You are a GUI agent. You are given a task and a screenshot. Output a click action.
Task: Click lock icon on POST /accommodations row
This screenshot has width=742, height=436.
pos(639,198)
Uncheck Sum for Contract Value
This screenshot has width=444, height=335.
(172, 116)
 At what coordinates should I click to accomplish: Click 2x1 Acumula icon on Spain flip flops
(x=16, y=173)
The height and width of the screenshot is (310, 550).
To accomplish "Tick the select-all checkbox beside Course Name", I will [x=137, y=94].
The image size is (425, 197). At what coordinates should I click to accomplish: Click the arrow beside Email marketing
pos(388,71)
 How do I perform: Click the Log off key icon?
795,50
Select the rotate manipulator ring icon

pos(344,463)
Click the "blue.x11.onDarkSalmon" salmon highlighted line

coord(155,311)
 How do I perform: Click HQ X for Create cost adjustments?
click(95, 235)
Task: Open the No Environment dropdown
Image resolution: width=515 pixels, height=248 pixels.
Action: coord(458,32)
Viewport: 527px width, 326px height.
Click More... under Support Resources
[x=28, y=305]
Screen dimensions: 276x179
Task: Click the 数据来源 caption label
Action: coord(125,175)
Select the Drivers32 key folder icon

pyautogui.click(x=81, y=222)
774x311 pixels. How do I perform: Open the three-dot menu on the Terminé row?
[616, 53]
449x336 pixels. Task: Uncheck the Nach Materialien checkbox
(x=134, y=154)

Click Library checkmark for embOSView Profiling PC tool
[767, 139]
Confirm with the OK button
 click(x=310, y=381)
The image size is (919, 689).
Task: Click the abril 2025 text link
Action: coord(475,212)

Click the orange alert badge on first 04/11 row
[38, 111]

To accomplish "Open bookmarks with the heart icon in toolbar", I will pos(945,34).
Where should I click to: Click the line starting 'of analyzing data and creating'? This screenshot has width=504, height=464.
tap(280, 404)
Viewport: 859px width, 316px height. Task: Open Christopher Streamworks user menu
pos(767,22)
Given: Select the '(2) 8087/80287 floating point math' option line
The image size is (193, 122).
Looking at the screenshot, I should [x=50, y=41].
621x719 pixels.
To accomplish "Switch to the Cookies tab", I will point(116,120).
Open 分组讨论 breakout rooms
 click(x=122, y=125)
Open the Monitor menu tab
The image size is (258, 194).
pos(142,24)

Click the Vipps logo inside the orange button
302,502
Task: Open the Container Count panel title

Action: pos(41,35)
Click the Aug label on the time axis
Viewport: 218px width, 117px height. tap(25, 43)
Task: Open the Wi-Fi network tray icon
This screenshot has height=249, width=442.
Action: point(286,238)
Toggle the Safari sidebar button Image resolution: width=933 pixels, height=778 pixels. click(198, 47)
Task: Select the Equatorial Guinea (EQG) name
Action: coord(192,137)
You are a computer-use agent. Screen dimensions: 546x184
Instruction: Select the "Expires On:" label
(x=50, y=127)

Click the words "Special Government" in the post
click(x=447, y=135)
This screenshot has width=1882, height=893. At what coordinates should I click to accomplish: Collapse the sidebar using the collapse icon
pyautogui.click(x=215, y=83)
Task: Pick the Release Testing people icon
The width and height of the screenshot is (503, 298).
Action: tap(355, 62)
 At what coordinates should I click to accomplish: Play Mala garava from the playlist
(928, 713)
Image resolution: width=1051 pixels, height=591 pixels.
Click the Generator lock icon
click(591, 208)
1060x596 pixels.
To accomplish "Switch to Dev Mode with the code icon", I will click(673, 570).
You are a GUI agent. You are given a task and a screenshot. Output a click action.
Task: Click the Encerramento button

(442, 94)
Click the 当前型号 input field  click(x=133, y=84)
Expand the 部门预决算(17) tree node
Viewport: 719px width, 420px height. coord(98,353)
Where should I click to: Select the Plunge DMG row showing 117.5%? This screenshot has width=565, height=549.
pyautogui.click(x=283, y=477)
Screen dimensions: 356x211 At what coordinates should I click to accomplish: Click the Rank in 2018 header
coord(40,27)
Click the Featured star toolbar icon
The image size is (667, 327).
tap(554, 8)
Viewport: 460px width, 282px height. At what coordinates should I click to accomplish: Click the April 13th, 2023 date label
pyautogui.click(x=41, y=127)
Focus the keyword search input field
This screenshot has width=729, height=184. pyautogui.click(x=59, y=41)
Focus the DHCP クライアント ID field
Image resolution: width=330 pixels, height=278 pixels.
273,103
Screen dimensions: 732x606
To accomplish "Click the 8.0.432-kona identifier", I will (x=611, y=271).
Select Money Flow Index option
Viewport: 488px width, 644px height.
= = =
About this exercise - Among the lines of the data, identify those with the word "option". Copy each of them.

Solved exercise -
Given: Select the '(2) 8087/80287 floating point math' option line
Select Money Flow Index option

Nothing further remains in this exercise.